Recast the records from the line containing "Given: Click the 2.4G Roaming slider handle" through the end of the records as a two-column CSV with the header request,answer and one row per record. Put each record's text and its answer in separate quoted fields, turn line breaks into spaces, and leave out the pictures.

─── Stored data

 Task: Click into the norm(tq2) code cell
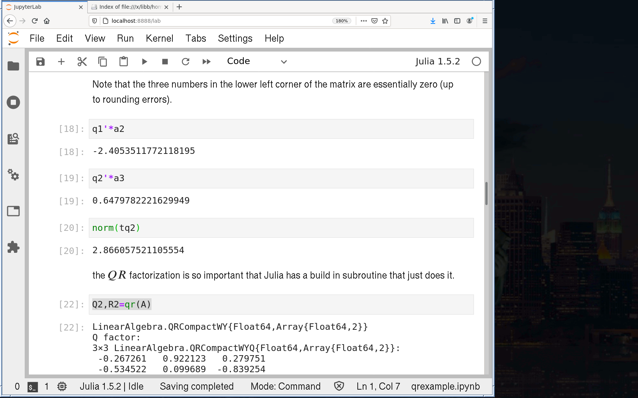pos(281,228)
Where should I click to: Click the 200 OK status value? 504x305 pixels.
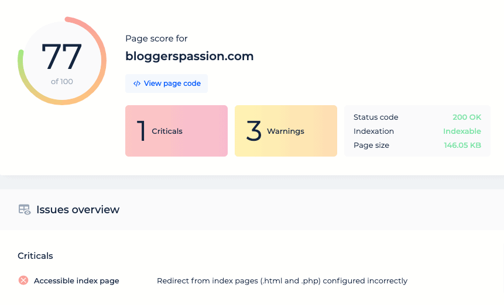(x=467, y=117)
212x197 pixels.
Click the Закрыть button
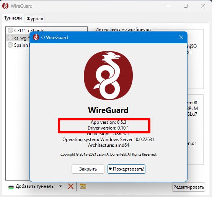[88, 169]
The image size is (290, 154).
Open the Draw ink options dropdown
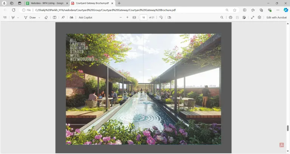coord(39,17)
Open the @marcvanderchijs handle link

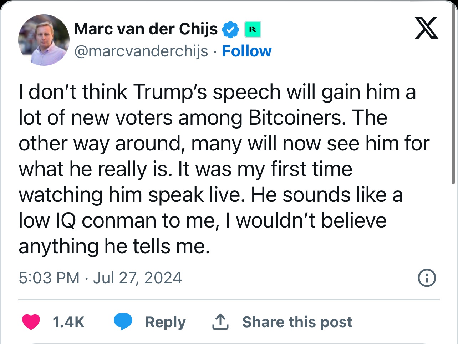click(x=141, y=51)
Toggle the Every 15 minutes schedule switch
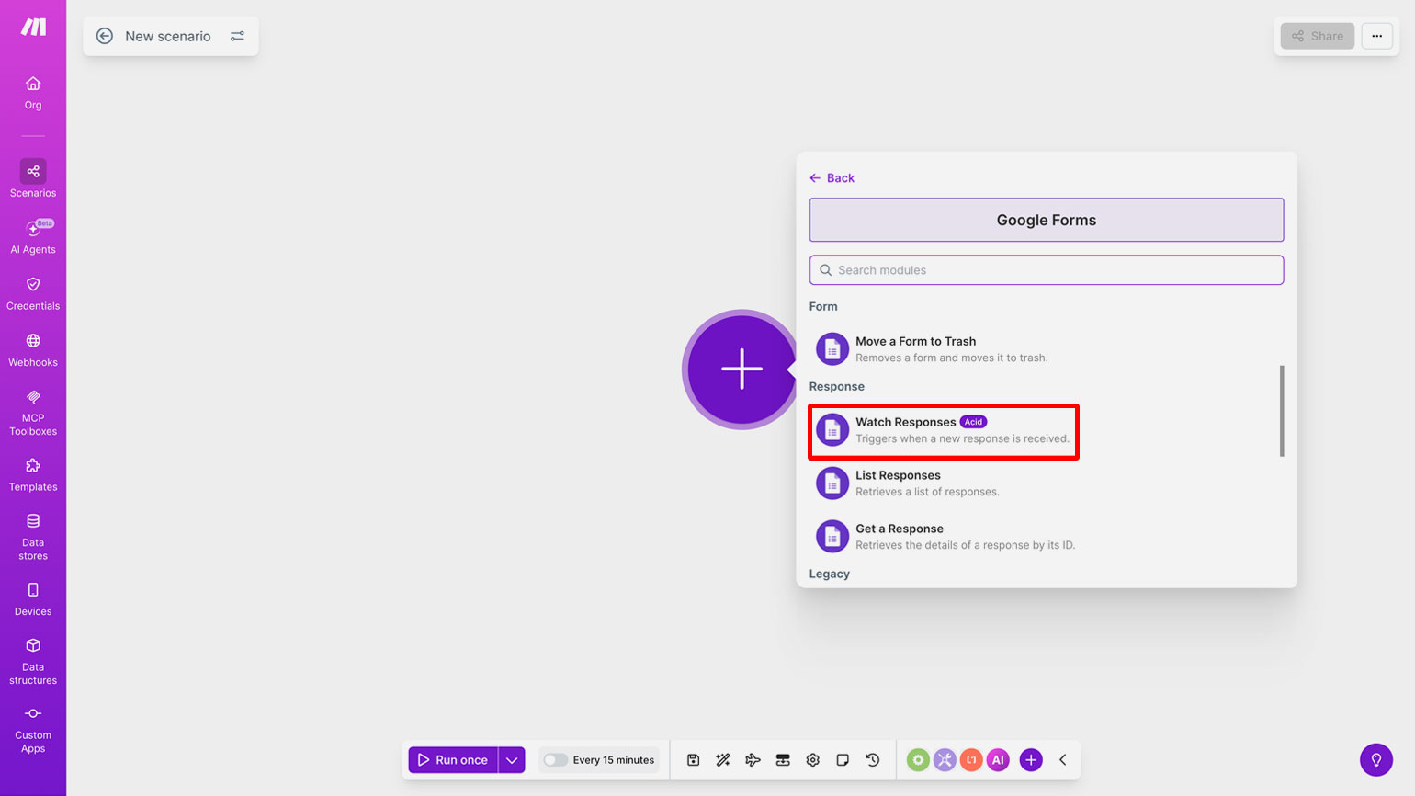Viewport: 1415px width, 796px height. click(x=555, y=760)
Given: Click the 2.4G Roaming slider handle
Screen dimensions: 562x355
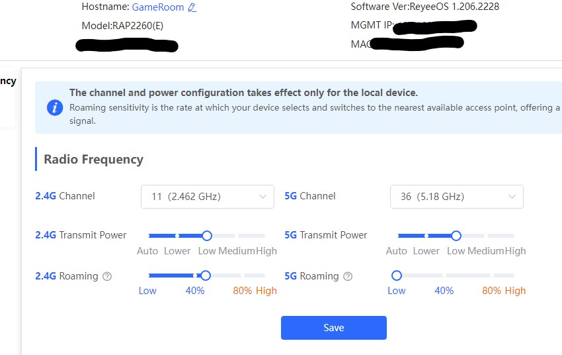Looking at the screenshot, I should point(205,276).
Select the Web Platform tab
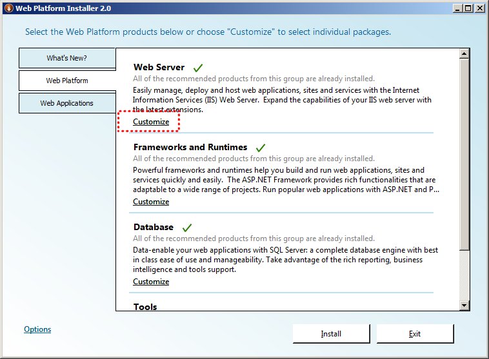Screen dimensions: 489x359 (67, 81)

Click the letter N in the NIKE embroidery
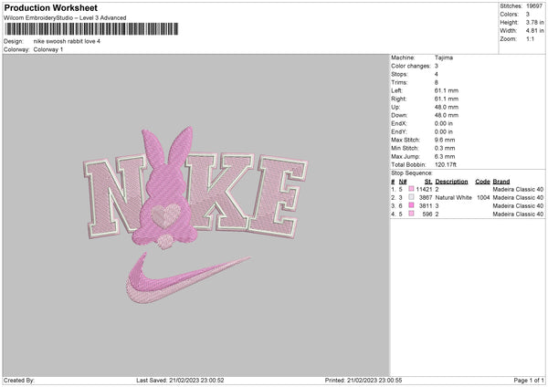(x=115, y=197)
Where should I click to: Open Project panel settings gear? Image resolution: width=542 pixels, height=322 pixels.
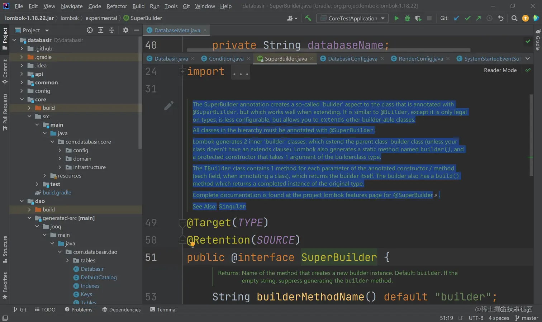tap(125, 30)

──────

Reply to the exercise:
request,answer
"Given: Click the 2.4G Roaming slider handle Screen dimensions: 562x355","Looking at the screenshot, I should point(205,276)."
"Select the Web Platform tab","Screen dimensions: 489x359 (67, 81)"
"Click the letter N in the NIKE embroidery","(x=115, y=197)"
"Where should I click to: Open Project panel settings gear? Image resolution: width=542 pixels, height=322 pixels.","tap(125, 30)"